In other news, I'm once again rethinking my investment plans. Since September 23rd, my hypothetical portfolio of reits is down 16.34%, compared to 15.06% for the reit index I'd like to beat. Though I did out perform the TSX, which fell 18.37% in the same time period. The venture exchange has dropped almost that much in the past two days. The Dow though did a 8.28% drop, which is considerably better. The correlation data is valuable, though the current allocations no longer reflect the amount of money I anticipate I'll be able to invest. Granted there's still a heck of a lot of time for them to bounce around. Meh, it's completely hypotheical for now anyway. I'll defer decisions for when resources free up again.

Sunday, October 5, 2008

Overtime?

Well, fun time is over again. Question on my mind is whether or not I want to do overtime this week. I think what I need is a good long stretch of not doing overtime and get things back to where getting through the week isn't nearly the challenge it is now.

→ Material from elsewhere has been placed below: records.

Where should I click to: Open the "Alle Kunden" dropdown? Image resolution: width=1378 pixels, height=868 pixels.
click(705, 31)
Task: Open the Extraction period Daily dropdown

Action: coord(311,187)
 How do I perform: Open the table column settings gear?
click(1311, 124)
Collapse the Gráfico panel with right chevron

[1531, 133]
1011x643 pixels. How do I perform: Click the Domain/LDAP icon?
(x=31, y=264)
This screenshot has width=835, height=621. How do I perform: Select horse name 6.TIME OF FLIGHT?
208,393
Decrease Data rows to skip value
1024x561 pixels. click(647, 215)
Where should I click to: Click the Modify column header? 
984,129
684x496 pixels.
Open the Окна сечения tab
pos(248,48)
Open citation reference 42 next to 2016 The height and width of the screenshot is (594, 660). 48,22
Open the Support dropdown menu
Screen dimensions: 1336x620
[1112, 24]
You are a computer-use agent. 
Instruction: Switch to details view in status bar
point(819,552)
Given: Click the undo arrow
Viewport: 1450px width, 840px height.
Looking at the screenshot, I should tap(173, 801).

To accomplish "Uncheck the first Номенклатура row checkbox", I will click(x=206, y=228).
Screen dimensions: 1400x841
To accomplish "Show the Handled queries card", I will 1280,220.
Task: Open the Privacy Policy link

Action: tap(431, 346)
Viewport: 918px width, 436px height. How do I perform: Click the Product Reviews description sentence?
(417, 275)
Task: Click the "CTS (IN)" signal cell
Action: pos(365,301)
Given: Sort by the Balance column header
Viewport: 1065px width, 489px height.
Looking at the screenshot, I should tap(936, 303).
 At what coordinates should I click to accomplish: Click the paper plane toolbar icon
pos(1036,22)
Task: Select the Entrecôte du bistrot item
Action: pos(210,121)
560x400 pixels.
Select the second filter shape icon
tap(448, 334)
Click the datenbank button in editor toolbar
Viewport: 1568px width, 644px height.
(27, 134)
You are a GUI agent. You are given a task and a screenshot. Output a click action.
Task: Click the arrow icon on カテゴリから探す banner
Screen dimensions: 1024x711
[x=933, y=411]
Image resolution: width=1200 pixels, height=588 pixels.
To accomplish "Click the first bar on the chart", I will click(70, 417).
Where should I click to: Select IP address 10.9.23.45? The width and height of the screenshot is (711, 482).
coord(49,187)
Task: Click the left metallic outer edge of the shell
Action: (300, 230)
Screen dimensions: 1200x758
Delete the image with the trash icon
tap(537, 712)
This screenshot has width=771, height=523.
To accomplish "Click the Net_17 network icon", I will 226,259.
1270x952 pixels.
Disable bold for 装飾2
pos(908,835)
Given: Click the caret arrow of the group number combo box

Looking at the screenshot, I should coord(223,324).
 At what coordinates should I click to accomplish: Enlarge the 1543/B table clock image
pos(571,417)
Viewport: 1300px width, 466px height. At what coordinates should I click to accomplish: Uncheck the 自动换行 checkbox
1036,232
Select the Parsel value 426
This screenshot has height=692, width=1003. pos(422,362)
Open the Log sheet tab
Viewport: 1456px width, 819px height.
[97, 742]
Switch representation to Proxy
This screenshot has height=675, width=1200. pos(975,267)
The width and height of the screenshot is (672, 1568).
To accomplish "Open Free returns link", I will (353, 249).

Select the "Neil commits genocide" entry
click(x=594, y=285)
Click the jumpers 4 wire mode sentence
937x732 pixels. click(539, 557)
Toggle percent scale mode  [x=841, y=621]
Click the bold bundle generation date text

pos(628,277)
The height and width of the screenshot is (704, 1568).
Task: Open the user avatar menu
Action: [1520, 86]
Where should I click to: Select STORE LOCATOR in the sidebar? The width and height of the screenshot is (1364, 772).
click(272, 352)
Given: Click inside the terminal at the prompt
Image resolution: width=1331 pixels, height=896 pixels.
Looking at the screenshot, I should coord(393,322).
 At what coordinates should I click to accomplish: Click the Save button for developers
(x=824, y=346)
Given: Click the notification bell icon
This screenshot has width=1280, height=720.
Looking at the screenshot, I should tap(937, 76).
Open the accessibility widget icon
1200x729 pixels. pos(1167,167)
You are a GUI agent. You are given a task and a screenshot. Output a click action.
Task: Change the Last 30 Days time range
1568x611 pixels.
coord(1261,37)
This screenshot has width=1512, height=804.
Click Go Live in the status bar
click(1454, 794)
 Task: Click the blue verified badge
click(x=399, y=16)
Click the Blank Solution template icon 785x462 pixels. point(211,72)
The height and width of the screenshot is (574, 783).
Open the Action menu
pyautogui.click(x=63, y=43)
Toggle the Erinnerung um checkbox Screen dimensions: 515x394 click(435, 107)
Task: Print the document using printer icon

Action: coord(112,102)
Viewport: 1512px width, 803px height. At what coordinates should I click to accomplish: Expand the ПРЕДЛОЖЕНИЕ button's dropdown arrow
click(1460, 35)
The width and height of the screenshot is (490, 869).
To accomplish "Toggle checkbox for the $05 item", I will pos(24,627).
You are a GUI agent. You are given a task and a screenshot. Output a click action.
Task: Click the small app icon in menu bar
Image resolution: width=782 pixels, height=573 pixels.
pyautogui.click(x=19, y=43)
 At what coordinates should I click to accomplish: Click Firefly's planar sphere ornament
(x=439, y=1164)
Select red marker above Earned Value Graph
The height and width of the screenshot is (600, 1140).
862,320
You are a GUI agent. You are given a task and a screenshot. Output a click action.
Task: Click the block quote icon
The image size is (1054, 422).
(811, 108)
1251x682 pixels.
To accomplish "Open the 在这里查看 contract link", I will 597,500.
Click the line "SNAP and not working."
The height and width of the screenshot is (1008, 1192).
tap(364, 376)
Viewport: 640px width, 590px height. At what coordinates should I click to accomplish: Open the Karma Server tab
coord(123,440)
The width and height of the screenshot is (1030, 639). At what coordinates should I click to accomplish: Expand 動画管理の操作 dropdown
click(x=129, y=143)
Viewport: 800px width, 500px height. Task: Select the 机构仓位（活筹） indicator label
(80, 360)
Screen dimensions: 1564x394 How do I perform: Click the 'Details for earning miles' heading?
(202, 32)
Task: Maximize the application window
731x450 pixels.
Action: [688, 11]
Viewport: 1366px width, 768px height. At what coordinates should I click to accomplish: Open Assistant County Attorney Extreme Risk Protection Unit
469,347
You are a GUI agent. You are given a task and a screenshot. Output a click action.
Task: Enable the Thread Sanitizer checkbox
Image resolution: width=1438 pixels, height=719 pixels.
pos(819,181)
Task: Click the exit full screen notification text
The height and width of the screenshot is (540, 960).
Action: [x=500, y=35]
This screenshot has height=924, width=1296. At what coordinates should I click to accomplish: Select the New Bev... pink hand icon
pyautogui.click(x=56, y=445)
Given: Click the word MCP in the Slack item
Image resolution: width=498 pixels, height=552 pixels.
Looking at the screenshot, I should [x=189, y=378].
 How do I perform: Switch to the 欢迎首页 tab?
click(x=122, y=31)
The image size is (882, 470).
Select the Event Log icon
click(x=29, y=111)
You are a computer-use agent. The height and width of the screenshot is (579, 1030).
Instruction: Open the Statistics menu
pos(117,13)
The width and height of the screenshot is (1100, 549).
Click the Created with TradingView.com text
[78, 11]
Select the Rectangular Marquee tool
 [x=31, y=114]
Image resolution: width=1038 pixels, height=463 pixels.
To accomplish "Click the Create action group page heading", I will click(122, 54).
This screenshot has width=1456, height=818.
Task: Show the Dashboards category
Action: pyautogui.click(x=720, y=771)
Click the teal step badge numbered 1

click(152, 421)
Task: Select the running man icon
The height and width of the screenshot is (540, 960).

Granted, there isn't going to be much overtime left, also weighing in on this is that it's a four day weekend.

There's Signal In The Noise

Ok, so maybe adding some factor for the income breakdown of a reit wasn't a good idea after all. I quickly discovered that for many reits, those don't stay very consistent year after year. They actually bounce around quite a bit. There's probably still some useful measure in there, but it seems like there's far more noise than signal. I wonder what else I might be able to consider for a mkII reit index.

Friday, October 3, 2008

Adding an Additional Consideration to my Indexing

During one of my many dull moments at work, I realized that there was another factor that I could easily add to my indexing, other taxable income. In general, distributions are split between capital gains, return of capital and other taxable income. As much as tax rates are higher, marginal rates, for other taxable income, compared to half of marginal for capital gains, I want to see other taxable income. If you don't have more taxable income than your depreciation, then you're not doing a good job of recuperating your capital costs. Question of the day is how do I want to scale this one. Maybe I want to increase the weighting of growth as well since price volatility seems to throw yield around wildly and growth provides a measure of long term stability as well.